Apart from the more obvious sideboard changes of:
+ 1 Pithing Needle
+ 1 Abrubt Decay
- 2 Tezzeret, Agent of Bolas
I don't know what I should be running since I don't play Lantern but I will likely try what Sam had and test from there.
This may lead to concluding that what we are doing is just worse than a lantern centered build. If that is true we may have to rethink our approach to metagame and try play on axis other decks can't. Like becoming a Chalice deck more akin to Legacy Tezzerator.
Sultai Midrange
Anything Innovative
I switched 2 cards between the main deck and sideboard while trimming 3 cards for a combo that works well within the context of the deck. Then slightly changed the manabase which I stated could be the wrong thing to do.
This is a developing competitive thread. If you have interest in developing a competitive deck please continue to do so by engaging in productive conversations. Nobody is stooping you from playing whatever it is you want to play, but most of us have interest in talking about decks that are taking down big tournaments more than anything else.
I think collectively we want to see Tezzeret, Agent of Bolas take someone to the pro tour. Either by getting them into top 8 of a GP or grinding the RPTQ circuit. The list currently up for discussion had the best run out of any lists we have seen for a long time. Therefore this is the direction myself and others are likely to take. If you don't agree with it than please explain to us how you are a better deck builder than Sam Black, or at the very least how whatever list you propose is more likely to win a GP than the list I proposed?
Sultai Midrange
Anything Innovative
Look like tron is a hard matchup and MonoU tron almost impossible so I was thinking of adding 2 ceremonial rejection in sideboard. Anyone else tried it already and what would you replace for it ??
But @Racing089: make no mistake, even if Sam Black indeed is a grandmasterbrewer, he did (all the guys actually did) take Piotr Kanister’s exact 75 list, to a 1 or max 2 cards difference.

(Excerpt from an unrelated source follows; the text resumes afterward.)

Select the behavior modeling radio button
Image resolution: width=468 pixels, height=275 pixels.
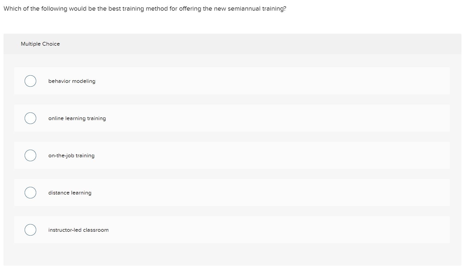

I’ve watched Kanister stream day after day and try alternate wincons and eventually double up on Tezzes. Its been a very long thought process over the past two months and he’s been super generous in sharing his findings, and tons of insight with his viewerbase / the world, while shredding 5-0s on MTGO. He deserves his rightful credit. For those who are interested in this, I suggest y’all check out his twitch channel.
This being said, i think that the changes you’re proposing may work (except the fetches — Lantern is in for the long[est] game and with the top control package digging you so hard, stacking your deck from the bottom up is actually, like, a thing. And also arent Tropical Islands better than fetches + shocks?
— But im not sure that its best you move the Tezzes to the main. Simply because the deck dont *need* it. The MB gameplan is scarily effective, fast and consistent, in G1. You wouldnt be fixing any problem. And in postboard games, Tezz comes to solve most of the problems we know artifact decks have. Its a sound gameplan already.
By all means, let’s experiment! But im not sure that the deck needs such a change; that we wouldnt be forcing it, here. On the other hand, to my knowledge, they havent given much testing time to Thopter-Sword.
Also, lastly, Pyrite Spellbomb = not just a wincon but very relevant as recurrable removal vs Noble Hierarchs, Thalias and other critters that can be ennoying even from across a Bridge.
OLD SCHOOL 93/94 «The Pain Train» Black Sligh, Esper «Machine Gun» Artifacts, Jund «Psycho» Ponza-Disko.
The trinisphere/chalice front is where my brain has been for a while but I can't quite seem to make it work. Mox Opal is one of our most powerful tools and it is difficult to play it without 1 drops or with an average cmc above 3. If we shift up the whole mana curve than we need cards that enable that. Legacy gets sol lands. What do we have?